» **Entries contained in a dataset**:
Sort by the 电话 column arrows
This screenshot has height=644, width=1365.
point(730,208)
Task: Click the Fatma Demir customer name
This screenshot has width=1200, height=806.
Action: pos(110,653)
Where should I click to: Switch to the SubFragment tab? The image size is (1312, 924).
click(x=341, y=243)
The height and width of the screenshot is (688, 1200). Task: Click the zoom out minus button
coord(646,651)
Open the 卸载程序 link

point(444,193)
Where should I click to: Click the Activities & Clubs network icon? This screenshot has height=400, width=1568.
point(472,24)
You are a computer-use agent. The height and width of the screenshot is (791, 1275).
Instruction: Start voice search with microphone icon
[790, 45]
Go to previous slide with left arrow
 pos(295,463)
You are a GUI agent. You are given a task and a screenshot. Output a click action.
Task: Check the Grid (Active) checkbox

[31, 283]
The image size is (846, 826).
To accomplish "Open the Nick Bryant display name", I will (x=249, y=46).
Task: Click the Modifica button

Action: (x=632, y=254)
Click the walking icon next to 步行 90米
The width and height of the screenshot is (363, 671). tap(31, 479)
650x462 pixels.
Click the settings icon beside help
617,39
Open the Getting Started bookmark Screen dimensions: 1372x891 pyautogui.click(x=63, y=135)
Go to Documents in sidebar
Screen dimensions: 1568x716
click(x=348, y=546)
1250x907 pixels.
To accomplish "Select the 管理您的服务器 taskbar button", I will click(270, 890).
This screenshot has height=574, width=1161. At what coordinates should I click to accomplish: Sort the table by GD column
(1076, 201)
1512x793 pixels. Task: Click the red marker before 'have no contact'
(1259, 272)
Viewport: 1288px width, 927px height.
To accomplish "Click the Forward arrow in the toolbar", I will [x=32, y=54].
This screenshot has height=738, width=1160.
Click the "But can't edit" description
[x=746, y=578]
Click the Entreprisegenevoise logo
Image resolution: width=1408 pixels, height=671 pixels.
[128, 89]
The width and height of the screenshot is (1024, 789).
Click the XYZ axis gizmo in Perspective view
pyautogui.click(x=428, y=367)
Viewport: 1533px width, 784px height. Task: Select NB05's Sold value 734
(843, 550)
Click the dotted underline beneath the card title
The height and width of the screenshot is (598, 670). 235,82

» **Task to complete**:
Give the entries above as a numbered list, starting at the very beginning and ending with the line that contains "point(444,193)", and leave out any blank lines.

» **Problem solution**:
1. Sort by the 电话 column arrows
2. This screenshot has height=644, width=1365.
3. point(730,208)
4. Task: Click the Fatma Demir customer name
5. This screenshot has width=1200, height=806.
6. Action: pos(110,653)
7. Where should I click to: Switch to the SubFragment tab? The image size is (1312, 924).
8. click(x=341, y=243)
9. The height and width of the screenshot is (688, 1200). Task: Click the zoom out minus button
10. coord(646,651)
11. Open the 卸载程序 link
12. point(444,193)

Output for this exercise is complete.